Good Morning. We are sick around this house. I see this as an opportunity for getting in touch. I haven’t been this sick in a really long time. But there is something about being sick that makes you reflect about what is important in life. I have been processing why my book is going so slow and I have been remembering my white privilege even though I am a disabled mental health patient at this point in my life.

The music is floating around me and I am sitting with a morning cup of coffee, congested as all get out. Sleep was interrupted and I ran a fever in the wee morning hours. But I am so grateful. Could life be any better? I have shelter, I have love, I am fed and entertained even. I am not alone, and life, the island around me is oh so beautiful.

I got to hang out with my niece twice this week and I am in love. Anxiety and worry come with being sick, and all I have to do is think of her little face, her sweet personality, and I am grounded once again. I have a new mission to spend as much time with her as possible even though working with a two and a half year old is exhausting. I don’t care, because I call on her, and like an angel she lifts my spirits. 

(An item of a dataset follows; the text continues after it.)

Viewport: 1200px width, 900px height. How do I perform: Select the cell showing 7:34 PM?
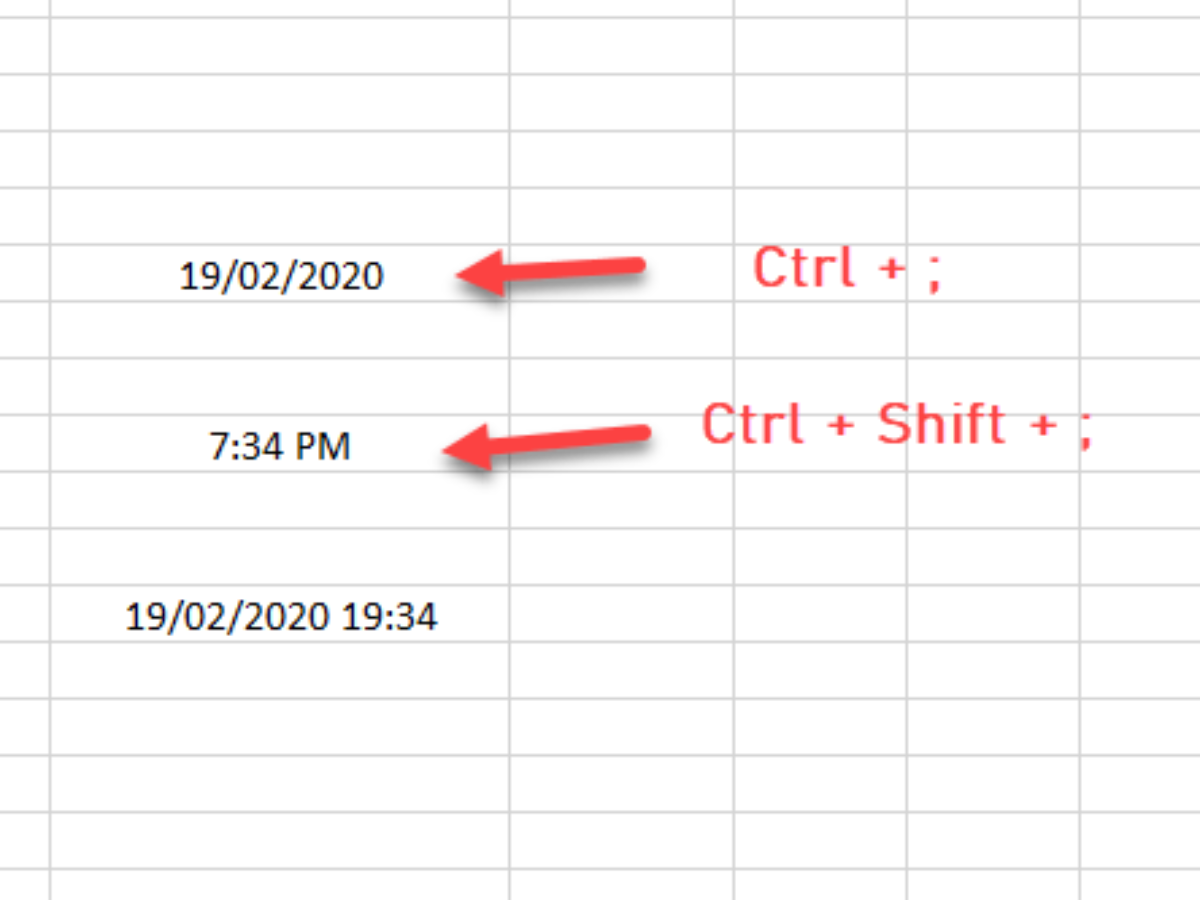pyautogui.click(x=280, y=443)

I think with all that is going on in the world I am having to really settle in with the grief that I carry and embody my humbleness. I feel like I am bothered by busy, achieving people, I just want to listen to soft music and realize those moments, those lessons, that bring us back to our roots. I need God, I need Silence, and I am finding that I am having to give this to myself. There is no-one I can call, there is no easy bandaid. I had a lot of fun this summer, but as we head into Fall, I am learning again what is important. Everything is so impermanent, as am I. This moment is all I have. “How are you living?” Why am I disturbed, filled with worry, I need to exchange that for a deep deep sense of gratitude and service to the world. I am here to help people, change lives, do what I can.

I am humbled by my illness. I am humbled by my fortunate situation. And I am grateful for all of it. May our hearts be filled, may we realize deeply our purpose in this life. And if this involves shedding tears, calling out to God, yelling or screaming so be it. We are here to pay attention to these deeper things in our minds and bodies. So live fully, and ask yourself that question, “How you living?”